From the text on Cézanne's portrait of his father, extract the passage that starts at "The framed painting" and runs up to and including "read another journal.".

» Text to read:
• • • • •
Paul Cézanne

Paul Cézanne, “The Artist’s Father, Reading L’Événement”, 1866, Oil on Canvas, 198.5 x 110.3 cm, National Gallery of Art, Washington, DC

In “The Artist’s Father”, Cézanne explored his emotionally charged relationship with his banker father. Tension is particularly evident in the energetic, expressive paint handling, an exaggeration of Courbet’s palette knife technique. The unyielding figure of Louis-Auguste Cézanne, the newspaper he is reading, his chair, and the room are described with obtrusively thick slabs of pigment.

The Artist’s Father can be interpreted as an assertion of Cézanne’s independence. During the early 1860s, Cézanne rejected the legal and banking careers advocated by his father and instead studied art, a profession his father considered grossly impractical. In this calculated composition, he seated his father precariouly near the edge of the chair and tilted the perspectival slope of the floor as though trying to tip his father out of the picture, an effect heightened by the contrast between his father’s heavy legs and shoes and the delicate feet of the chair supporting him.

The framed painting displayed on the back wall is a still life that Cézanne painted shortly before “The Artist’s Father”, a statement of his artistic accomplishment. The newspaper L’Evénement refers to novelist Emile Zola, the childhood friend who championed Cézanne’s bid to study art in Paris and who became art critic for the paper in 1866. Cézanne’s father customarily read another journal.
• • • • •
» Source excerpt:
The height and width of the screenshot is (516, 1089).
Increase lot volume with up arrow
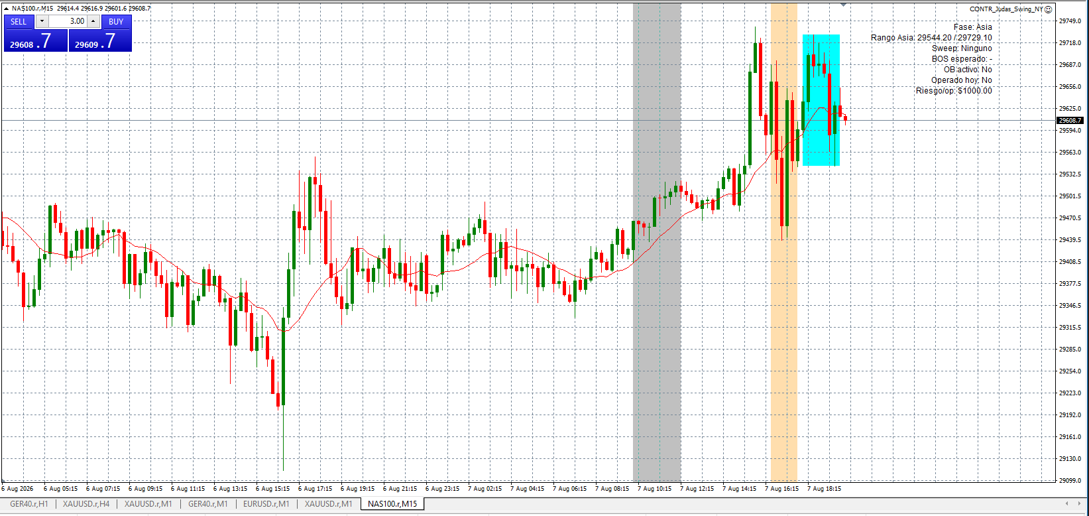(x=93, y=21)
• • • • •
» Response to this exercise:
The framed painting displayed on the back wall is a still life that Cézanne painted shortly before “The Artist’s Father”, a statement of his artistic accomplishment. The newspaper L’Evénement refers to novelist Emile Zola, the childhood friend who championed Cézanne’s bid to study art in Paris and who became art critic for the paper in 1866. Cézanne’s father customarily read another journal.